I also made my first folk art carving in many years. I used to do lots of carvings each year and had studio shows and sales back at my cordwood studio building in Ontario before my world fell apart. I have decided to try to get back into art again. When I return here next spring, I intend to start making pieces once more. I’m really looking forward to it.
Another project was to start accumulating chairs for painted chair projects which I’ll sell along with folk art and other painted furniture. I watch for them at yard sales and thrift shops. These were the first three. Now there are a bunch of others – a veritable stable of them awaiting my attention when I return in the spring.
Of course, no summer here has been complete without a garden. The vegetable garden did wildly well. I grew watermelons that did really well — a first for me! This autumn, I planted a bunch of new seed garlic purchased from Rasa Creek Farm in British Columbia. I have always wanted to grow specialty garlic after buying a half-dozen wonderful bulbs from a grower at a farmer’s market in Grants Pass, Oregon, during one of my autumn trips long ago. That garlic made such an addition to many meals during my month long camping trip in the redwoods of northern California. I’ve long dreamed of growing such garlic here. Now it’s all planted and will hopefully be coming up when I return in the spring.
The sunflower patch did really well too, as did the gladiola patch that I plant and tend for my nearest neighbours who are not able to grow a garden anymore. I was able to keep vases of cut flowers going for them for several weeks.

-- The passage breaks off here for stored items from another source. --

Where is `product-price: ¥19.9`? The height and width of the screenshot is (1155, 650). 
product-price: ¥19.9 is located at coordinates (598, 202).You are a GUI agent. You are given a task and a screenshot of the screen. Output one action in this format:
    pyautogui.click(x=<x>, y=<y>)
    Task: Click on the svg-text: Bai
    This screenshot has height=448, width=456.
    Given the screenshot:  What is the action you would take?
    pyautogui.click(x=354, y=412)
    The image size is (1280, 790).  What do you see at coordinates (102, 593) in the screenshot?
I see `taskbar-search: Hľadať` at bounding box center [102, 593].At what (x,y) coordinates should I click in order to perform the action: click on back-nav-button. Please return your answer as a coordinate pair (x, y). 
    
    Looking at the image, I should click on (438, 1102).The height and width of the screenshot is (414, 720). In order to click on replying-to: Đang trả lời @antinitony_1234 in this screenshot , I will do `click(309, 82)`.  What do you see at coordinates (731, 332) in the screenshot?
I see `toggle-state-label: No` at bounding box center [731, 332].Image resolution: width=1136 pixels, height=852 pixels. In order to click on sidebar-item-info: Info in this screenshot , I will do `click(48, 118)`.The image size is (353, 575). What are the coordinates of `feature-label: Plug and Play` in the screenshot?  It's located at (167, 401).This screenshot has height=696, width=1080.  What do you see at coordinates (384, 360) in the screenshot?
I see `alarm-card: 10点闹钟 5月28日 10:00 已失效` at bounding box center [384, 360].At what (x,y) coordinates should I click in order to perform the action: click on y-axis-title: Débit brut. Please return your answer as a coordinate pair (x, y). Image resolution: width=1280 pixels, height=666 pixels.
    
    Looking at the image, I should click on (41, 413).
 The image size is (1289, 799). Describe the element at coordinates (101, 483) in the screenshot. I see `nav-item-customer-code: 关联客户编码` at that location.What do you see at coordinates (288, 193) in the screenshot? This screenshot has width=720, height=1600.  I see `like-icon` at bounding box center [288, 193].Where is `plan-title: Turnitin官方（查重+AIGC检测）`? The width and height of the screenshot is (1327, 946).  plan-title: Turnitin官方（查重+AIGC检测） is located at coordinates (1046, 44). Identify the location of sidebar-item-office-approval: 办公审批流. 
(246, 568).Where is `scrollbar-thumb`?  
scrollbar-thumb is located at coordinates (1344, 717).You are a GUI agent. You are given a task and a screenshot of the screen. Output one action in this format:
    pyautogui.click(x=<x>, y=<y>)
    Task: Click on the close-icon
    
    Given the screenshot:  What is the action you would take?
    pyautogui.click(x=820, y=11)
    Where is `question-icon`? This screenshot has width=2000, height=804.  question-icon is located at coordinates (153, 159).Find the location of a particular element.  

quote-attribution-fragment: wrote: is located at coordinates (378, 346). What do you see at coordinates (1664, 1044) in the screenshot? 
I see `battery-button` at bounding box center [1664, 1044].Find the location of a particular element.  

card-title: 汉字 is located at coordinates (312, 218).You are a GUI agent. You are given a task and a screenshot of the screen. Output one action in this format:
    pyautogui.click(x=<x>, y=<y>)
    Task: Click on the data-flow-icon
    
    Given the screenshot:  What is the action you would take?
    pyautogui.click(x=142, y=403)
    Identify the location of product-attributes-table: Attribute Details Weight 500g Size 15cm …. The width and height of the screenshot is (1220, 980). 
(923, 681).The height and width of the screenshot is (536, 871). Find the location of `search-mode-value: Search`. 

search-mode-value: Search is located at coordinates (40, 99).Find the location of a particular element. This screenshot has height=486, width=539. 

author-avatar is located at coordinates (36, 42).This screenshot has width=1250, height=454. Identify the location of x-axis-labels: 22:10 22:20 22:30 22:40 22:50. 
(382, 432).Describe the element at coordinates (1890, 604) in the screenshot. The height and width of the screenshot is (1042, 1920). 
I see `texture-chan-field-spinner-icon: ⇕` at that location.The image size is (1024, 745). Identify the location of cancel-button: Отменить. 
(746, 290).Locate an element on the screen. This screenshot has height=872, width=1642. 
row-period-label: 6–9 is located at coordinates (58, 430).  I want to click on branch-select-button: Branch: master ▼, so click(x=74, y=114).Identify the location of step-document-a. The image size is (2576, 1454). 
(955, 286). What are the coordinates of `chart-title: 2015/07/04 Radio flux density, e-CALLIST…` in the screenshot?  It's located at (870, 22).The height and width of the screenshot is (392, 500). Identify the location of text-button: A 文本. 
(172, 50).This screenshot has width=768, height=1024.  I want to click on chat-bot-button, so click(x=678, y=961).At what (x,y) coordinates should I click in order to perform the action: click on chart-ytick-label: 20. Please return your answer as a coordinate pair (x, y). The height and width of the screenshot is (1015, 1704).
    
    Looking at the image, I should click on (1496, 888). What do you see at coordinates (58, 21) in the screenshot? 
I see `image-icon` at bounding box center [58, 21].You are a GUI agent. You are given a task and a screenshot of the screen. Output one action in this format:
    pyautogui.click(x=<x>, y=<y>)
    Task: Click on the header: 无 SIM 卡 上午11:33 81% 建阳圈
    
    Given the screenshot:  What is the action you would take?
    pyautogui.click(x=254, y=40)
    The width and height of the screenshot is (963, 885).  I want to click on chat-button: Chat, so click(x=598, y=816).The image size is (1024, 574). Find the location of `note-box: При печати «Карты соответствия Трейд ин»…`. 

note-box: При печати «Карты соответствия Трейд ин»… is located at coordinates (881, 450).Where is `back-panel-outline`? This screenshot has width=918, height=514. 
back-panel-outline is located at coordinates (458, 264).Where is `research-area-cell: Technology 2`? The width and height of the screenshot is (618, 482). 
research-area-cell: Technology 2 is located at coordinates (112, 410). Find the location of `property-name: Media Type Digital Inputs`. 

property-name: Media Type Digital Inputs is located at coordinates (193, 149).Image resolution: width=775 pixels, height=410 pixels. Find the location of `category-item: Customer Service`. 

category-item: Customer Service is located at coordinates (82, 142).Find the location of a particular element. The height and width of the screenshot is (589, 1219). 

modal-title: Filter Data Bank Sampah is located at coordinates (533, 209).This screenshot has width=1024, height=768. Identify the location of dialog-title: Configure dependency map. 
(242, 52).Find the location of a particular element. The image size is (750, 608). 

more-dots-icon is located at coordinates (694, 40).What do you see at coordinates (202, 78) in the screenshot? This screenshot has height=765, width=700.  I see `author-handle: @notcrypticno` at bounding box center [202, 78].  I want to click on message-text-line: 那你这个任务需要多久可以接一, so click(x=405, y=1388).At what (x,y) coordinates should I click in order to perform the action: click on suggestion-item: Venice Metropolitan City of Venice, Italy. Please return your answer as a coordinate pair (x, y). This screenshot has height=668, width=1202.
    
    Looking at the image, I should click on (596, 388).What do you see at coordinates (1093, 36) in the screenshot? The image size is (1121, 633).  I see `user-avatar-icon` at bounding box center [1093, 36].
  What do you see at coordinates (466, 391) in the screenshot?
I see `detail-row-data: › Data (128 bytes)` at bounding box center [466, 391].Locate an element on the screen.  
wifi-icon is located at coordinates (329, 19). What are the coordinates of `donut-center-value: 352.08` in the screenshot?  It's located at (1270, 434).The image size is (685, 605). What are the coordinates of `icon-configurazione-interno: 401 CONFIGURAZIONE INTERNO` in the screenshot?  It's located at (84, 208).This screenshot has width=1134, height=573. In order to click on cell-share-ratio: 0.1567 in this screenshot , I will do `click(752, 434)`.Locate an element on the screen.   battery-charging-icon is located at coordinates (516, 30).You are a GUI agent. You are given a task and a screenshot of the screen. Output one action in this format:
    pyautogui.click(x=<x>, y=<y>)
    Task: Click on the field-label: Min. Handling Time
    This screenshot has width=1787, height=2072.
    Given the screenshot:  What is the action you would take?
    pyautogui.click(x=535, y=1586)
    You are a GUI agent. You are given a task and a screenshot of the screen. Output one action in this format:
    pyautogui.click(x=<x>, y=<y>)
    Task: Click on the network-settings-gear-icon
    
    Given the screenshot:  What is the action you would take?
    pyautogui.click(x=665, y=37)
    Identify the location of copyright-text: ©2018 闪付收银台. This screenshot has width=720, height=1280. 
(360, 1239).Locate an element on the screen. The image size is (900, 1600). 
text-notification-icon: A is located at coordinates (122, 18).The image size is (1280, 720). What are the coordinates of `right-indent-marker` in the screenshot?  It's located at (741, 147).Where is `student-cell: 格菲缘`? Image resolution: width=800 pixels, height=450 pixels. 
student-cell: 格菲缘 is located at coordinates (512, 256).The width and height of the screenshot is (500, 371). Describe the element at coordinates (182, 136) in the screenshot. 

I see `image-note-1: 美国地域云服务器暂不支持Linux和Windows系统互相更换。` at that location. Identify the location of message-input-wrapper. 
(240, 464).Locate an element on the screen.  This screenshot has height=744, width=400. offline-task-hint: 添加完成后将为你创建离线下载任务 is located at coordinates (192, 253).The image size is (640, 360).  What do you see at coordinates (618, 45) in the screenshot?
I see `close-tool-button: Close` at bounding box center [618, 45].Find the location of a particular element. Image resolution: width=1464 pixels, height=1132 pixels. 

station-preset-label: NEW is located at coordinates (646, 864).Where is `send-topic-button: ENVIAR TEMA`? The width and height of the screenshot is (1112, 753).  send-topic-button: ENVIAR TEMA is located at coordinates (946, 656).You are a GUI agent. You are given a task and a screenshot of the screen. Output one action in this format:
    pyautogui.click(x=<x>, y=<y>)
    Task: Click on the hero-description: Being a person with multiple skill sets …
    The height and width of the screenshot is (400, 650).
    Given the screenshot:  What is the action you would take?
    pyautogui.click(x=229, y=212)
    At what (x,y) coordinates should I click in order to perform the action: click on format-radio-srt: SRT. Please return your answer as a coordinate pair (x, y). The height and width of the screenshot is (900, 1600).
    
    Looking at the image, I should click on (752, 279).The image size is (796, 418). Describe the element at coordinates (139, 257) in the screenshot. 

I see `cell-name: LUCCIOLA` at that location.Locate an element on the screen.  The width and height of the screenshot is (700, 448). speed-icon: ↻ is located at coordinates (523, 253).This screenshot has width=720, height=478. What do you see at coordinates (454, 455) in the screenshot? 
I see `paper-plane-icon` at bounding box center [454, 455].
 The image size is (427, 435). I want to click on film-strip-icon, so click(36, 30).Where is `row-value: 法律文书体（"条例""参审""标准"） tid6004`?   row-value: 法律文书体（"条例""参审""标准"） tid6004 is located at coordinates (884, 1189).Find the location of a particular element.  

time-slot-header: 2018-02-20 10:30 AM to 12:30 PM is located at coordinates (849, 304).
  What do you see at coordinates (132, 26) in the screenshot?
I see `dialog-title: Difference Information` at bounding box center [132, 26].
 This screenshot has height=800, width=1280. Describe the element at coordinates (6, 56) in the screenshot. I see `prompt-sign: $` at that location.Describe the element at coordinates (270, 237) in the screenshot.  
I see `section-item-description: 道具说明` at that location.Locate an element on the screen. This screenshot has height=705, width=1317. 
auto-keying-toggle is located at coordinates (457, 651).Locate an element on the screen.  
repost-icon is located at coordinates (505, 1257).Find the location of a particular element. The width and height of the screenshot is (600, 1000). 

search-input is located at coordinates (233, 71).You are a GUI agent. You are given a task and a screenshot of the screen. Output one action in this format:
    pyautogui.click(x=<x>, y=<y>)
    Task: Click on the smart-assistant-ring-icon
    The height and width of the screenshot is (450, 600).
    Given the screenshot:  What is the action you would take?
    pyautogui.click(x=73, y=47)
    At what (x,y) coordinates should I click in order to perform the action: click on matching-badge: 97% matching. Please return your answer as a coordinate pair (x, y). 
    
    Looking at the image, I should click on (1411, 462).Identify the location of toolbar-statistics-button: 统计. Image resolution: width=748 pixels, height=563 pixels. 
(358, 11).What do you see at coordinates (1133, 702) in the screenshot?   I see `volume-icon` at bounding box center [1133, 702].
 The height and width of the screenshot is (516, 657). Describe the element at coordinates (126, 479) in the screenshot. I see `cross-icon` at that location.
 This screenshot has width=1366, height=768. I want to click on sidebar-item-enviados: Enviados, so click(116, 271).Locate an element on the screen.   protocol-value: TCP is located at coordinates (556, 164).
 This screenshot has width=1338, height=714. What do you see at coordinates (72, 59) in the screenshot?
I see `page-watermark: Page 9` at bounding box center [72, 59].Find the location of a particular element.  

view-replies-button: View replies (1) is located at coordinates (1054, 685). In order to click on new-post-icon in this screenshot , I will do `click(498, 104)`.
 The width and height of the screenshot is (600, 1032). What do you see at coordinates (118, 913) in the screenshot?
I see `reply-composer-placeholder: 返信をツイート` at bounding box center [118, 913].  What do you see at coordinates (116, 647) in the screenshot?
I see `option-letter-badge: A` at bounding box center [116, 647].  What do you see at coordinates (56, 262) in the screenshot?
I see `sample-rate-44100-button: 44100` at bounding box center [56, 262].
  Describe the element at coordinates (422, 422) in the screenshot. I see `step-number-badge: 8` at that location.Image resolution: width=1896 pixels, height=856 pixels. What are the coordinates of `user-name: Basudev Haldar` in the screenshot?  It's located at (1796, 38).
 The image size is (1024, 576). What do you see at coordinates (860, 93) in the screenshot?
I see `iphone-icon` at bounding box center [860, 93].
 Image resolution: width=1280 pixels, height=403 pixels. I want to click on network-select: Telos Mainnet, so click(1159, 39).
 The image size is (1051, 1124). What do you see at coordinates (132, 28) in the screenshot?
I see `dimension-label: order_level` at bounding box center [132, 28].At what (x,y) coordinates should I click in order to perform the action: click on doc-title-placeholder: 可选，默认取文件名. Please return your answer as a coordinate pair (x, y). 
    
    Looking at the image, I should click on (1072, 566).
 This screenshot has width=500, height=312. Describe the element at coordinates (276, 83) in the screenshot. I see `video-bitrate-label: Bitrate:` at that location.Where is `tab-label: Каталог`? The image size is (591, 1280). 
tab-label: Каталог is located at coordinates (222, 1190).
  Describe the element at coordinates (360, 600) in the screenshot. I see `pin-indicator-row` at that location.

Throughout all of the above, I’ve made time for some fun. I’ve played a lot of music, made many new friends, and enjoyed plenty of pilgimages to the terrific Saturday morning market in Annapolis Royal. In spite of the steady pace of work around here, it’s all been kind of idyllic. Sage and Shelby and I had a lot of fun playing around together between all the daily tasks of mowing lawns, weed whacking with the weed trimmer, cutting and hauling firewood, and all the other stuff that goes into life here at Round Hill. I am so thankful to have such a great place to live, work and play. In spite of some of the problems – like the roof – all in all, I would have to say it has been a wonderful summer.